- [About this exercise]:
Which lines run from the line with "Collapse the 第一参考 section" through the line with "The width and height of the screenshot is (126, 296)." in the entries below? Print them exactly, both ends included, and nothing more.

- [Data extracts]:
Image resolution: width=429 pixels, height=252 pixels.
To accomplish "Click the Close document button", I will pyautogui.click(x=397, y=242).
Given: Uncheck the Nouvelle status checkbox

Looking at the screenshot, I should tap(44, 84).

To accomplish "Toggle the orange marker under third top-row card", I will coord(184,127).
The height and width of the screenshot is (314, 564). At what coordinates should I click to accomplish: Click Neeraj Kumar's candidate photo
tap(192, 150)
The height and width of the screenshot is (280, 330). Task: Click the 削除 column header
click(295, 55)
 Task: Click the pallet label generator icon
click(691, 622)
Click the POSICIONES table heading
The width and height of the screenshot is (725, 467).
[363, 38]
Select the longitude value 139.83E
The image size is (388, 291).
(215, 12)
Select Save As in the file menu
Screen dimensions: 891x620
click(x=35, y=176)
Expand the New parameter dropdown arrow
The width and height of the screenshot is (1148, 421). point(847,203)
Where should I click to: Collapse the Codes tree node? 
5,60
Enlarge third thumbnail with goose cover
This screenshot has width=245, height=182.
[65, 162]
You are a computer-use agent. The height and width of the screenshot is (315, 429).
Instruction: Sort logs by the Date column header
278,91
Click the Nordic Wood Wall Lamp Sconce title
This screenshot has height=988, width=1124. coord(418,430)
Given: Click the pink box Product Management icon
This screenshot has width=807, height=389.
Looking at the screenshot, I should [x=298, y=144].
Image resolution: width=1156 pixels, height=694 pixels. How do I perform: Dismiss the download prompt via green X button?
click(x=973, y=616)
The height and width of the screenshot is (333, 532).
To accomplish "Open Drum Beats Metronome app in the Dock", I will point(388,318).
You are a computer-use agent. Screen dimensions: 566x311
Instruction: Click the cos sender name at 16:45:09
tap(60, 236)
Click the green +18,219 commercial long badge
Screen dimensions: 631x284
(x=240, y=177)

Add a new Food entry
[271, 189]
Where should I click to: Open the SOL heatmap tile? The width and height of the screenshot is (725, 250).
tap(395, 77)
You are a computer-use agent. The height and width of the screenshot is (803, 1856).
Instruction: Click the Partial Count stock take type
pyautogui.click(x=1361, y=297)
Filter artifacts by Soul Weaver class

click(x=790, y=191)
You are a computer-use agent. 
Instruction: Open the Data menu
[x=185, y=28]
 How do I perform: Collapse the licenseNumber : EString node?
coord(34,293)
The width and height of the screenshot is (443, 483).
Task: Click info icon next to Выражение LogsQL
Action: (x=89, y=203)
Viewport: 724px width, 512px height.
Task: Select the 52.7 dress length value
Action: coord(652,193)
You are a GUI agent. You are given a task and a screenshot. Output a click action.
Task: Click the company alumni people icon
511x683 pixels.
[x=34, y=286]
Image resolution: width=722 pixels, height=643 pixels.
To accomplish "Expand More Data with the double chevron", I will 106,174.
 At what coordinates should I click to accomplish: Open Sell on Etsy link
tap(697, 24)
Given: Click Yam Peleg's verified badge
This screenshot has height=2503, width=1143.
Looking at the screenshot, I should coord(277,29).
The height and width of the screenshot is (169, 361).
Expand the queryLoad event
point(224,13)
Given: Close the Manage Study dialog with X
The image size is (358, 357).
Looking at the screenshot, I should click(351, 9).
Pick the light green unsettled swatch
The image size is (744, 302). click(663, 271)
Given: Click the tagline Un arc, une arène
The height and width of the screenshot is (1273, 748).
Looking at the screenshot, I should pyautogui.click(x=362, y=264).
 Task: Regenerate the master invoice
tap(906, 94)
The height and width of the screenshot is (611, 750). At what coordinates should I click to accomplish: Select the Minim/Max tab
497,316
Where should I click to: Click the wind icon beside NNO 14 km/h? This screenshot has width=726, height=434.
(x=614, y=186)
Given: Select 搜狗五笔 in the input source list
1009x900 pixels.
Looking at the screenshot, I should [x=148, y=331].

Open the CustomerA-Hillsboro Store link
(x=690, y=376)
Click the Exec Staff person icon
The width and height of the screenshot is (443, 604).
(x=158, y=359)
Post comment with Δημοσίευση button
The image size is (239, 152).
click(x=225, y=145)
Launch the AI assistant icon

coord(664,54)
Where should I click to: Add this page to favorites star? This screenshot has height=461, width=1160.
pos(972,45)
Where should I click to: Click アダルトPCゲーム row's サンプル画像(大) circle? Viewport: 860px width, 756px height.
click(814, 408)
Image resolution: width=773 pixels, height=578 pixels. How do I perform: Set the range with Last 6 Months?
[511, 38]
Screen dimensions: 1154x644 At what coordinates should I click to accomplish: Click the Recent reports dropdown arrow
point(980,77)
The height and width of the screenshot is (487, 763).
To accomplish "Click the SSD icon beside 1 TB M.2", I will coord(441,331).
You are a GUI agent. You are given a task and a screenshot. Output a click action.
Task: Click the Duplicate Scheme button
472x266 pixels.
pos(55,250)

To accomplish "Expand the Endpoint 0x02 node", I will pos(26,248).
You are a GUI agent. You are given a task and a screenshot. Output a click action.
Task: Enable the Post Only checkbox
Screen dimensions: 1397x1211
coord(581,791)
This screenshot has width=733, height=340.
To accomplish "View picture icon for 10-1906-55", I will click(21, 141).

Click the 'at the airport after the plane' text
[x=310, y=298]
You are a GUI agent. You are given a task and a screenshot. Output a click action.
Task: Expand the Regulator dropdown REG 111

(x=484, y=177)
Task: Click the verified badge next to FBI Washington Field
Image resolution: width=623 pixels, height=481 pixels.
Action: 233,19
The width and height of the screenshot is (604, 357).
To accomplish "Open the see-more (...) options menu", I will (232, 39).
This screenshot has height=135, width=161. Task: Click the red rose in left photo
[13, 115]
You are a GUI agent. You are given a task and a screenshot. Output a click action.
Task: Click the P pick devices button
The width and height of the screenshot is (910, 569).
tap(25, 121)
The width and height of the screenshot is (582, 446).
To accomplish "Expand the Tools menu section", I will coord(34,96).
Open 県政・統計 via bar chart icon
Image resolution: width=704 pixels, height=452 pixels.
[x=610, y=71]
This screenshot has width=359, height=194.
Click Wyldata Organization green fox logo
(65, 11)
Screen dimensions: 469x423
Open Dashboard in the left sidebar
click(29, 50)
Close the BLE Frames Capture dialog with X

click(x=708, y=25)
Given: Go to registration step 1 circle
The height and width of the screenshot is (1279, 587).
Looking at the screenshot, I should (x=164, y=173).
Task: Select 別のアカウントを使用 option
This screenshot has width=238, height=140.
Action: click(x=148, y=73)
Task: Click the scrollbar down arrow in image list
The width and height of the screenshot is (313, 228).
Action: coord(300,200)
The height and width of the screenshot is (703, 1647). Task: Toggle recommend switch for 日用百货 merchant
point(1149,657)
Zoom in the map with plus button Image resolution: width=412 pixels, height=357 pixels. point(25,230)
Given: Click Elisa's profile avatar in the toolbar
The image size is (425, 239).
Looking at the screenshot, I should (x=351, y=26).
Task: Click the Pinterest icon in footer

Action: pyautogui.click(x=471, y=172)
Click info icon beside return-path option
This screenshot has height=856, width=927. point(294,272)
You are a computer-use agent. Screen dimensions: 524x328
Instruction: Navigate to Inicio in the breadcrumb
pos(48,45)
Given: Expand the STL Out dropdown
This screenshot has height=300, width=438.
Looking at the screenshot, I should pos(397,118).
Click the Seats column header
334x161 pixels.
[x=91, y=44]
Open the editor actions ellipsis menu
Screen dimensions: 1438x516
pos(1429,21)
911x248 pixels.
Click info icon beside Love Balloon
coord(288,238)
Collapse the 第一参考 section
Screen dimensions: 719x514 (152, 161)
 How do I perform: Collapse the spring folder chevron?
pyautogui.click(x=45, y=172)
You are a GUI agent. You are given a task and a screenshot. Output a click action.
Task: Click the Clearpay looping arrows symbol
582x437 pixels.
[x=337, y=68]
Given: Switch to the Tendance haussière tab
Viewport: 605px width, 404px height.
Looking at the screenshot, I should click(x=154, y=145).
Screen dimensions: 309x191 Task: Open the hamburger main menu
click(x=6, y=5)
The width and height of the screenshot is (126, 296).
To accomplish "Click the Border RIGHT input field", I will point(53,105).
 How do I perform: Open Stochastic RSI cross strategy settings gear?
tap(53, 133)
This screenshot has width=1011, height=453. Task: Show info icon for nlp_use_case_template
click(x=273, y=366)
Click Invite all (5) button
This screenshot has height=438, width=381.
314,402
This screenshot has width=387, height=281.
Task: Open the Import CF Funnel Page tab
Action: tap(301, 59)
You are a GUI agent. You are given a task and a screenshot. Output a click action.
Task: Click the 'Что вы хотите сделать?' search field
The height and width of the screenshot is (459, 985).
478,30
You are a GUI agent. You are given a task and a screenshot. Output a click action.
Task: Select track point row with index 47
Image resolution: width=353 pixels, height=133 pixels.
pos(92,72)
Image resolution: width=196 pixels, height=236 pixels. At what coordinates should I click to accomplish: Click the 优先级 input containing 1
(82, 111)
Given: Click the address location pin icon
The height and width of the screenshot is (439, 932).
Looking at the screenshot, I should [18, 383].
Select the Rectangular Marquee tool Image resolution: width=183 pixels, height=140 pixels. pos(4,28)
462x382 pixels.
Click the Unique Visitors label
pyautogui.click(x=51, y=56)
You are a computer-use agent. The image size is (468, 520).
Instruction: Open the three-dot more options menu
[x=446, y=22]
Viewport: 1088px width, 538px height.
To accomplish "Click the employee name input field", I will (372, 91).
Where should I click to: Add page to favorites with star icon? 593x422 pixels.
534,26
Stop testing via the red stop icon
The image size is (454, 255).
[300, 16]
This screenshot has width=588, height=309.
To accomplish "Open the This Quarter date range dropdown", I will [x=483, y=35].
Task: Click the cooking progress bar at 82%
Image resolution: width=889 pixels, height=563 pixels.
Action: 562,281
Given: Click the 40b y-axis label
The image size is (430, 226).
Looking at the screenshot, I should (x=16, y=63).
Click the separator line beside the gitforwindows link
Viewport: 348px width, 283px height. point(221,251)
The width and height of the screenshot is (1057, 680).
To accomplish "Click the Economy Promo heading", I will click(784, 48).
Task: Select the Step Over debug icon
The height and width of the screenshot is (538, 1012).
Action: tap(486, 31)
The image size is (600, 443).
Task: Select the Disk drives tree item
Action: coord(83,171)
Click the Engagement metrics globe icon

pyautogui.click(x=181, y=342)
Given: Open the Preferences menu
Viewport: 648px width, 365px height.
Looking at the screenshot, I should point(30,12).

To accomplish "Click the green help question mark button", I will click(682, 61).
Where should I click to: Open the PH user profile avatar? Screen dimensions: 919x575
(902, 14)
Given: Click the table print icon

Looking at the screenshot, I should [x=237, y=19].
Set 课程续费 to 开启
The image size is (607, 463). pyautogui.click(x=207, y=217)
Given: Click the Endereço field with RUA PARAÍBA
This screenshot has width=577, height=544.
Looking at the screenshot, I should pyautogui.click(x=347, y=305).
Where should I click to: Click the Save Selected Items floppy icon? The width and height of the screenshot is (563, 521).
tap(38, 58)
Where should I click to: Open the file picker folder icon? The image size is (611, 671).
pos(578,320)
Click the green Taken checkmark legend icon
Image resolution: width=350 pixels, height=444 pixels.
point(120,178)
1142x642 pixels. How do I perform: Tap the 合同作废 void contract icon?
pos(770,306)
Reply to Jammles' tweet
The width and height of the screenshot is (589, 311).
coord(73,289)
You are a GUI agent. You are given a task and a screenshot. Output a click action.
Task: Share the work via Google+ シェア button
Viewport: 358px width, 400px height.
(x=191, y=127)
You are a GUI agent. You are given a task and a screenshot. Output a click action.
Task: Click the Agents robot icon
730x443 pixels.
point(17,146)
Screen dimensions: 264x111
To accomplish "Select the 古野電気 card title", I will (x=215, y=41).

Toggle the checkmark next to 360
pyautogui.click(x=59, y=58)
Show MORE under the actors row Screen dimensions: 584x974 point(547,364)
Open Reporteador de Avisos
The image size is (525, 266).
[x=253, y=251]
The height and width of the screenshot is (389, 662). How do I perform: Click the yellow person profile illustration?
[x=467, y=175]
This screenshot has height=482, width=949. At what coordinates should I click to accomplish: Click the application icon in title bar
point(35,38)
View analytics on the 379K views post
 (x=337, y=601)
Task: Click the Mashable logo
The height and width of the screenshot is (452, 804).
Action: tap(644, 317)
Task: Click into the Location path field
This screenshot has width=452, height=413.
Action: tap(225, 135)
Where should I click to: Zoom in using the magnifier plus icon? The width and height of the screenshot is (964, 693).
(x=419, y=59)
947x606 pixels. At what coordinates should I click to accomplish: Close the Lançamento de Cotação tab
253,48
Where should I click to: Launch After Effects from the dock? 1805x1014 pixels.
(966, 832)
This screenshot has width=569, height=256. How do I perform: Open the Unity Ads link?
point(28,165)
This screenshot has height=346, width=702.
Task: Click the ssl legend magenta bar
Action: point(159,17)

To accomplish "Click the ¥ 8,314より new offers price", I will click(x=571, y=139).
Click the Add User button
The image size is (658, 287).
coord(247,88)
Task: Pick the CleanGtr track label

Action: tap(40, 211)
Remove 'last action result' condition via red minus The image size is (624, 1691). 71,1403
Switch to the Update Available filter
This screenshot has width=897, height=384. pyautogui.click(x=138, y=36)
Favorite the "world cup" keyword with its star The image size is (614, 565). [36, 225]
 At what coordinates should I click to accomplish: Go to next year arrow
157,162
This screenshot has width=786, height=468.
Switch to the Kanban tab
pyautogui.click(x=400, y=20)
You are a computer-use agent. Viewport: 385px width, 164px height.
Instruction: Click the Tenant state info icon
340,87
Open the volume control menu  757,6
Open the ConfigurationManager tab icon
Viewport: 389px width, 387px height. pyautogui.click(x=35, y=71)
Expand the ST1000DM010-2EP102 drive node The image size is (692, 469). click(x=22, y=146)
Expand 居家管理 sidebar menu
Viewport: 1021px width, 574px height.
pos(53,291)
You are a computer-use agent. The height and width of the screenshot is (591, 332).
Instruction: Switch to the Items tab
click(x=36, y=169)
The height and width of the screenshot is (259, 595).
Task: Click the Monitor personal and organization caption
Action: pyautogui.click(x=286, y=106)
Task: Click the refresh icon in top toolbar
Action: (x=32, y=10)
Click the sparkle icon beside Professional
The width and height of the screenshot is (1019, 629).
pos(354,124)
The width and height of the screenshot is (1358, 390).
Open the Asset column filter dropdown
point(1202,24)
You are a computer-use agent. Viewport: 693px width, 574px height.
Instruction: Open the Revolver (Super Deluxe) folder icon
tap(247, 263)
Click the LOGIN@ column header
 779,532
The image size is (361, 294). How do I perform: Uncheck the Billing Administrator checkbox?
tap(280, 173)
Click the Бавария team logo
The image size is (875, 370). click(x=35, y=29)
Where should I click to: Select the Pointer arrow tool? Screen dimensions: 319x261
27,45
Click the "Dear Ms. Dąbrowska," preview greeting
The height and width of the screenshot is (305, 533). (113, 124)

- [Solved problem]:
Collapse the 第一参考 section
Screen dimensions: 719x514 (152, 161)
 How do I perform: Collapse the spring folder chevron?
pyautogui.click(x=45, y=172)
You are a GUI agent. You are given a task and a screenshot. Output a click action.
Task: Click the Clearpay looping arrows symbol
582x437 pixels.
[x=337, y=68]
Given: Switch to the Tendance haussière tab
Viewport: 605px width, 404px height.
Looking at the screenshot, I should click(x=154, y=145).
Screen dimensions: 309x191 Task: Open the hamburger main menu
click(x=6, y=5)
The width and height of the screenshot is (126, 296).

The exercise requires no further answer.